What follows are the highlights of the findings for the past year, 2006:
- The Philippines had the 6th highest internet attacks among the 20 partner nations with an average of 336.2 attacks per day per sensor
- In a local perspective, majority of attacks directed to the Philippines were local attacks, meaning it came from the Philippines itself (31.96 attacks/day/sensor). It is followed closely by those coming from China, Malaysia, Japan, Korea and the United States
- In a worldwide perspective, sensors from other countries detected just a small percentage of attacks coming from the Philippines (0.61attacks/day/sensor).
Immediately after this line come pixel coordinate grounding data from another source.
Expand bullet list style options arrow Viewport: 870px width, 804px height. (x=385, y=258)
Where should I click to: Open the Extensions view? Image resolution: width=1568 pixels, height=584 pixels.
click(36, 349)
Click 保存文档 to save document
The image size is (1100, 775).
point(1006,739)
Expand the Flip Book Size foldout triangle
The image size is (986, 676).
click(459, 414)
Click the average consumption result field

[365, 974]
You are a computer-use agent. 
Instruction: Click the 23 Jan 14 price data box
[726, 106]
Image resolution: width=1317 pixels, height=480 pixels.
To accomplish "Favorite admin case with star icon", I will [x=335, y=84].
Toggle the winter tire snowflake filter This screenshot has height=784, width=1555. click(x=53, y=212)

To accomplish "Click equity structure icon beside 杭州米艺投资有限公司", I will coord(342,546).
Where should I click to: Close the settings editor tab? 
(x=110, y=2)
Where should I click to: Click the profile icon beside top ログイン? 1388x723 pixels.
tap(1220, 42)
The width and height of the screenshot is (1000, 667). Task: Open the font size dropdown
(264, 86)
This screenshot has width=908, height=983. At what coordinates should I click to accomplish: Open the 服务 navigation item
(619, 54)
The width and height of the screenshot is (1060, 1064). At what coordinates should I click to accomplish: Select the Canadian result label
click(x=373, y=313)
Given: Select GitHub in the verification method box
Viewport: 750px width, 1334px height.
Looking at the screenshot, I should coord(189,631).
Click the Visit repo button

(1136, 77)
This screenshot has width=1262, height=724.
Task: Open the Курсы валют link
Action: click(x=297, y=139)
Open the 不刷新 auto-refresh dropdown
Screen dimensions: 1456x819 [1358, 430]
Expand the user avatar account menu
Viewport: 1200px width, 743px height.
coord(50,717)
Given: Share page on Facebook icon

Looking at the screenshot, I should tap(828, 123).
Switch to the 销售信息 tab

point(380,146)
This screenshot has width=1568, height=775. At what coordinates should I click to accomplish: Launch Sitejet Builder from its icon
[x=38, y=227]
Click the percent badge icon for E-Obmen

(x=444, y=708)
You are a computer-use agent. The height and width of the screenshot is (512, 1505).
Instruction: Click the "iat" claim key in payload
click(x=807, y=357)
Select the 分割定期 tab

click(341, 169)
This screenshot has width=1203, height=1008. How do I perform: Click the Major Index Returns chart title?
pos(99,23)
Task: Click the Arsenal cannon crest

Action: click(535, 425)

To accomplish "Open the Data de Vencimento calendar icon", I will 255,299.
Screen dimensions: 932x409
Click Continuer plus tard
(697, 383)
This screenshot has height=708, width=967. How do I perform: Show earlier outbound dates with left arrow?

Majority of the attacks monitored came from the United States and China.
- The top ports or services attacked in the Philippines sensors were:
- 445 - Microsoft Directory Services
- 135 - DCOM Service Control Manager
- 139 - NETBIOS Session Service
- 1433 - Microsoft-SQL-Server
- 80 - World Wide Web HTTP
Note that most of these ports, except probably for port 80 are ports usually used exclusively by Windows services
- Philippine-directed attacks were highest starting from 3PM and were maintained at a constant rate until midnight. Attacks were lowest between 2 to 6 AM.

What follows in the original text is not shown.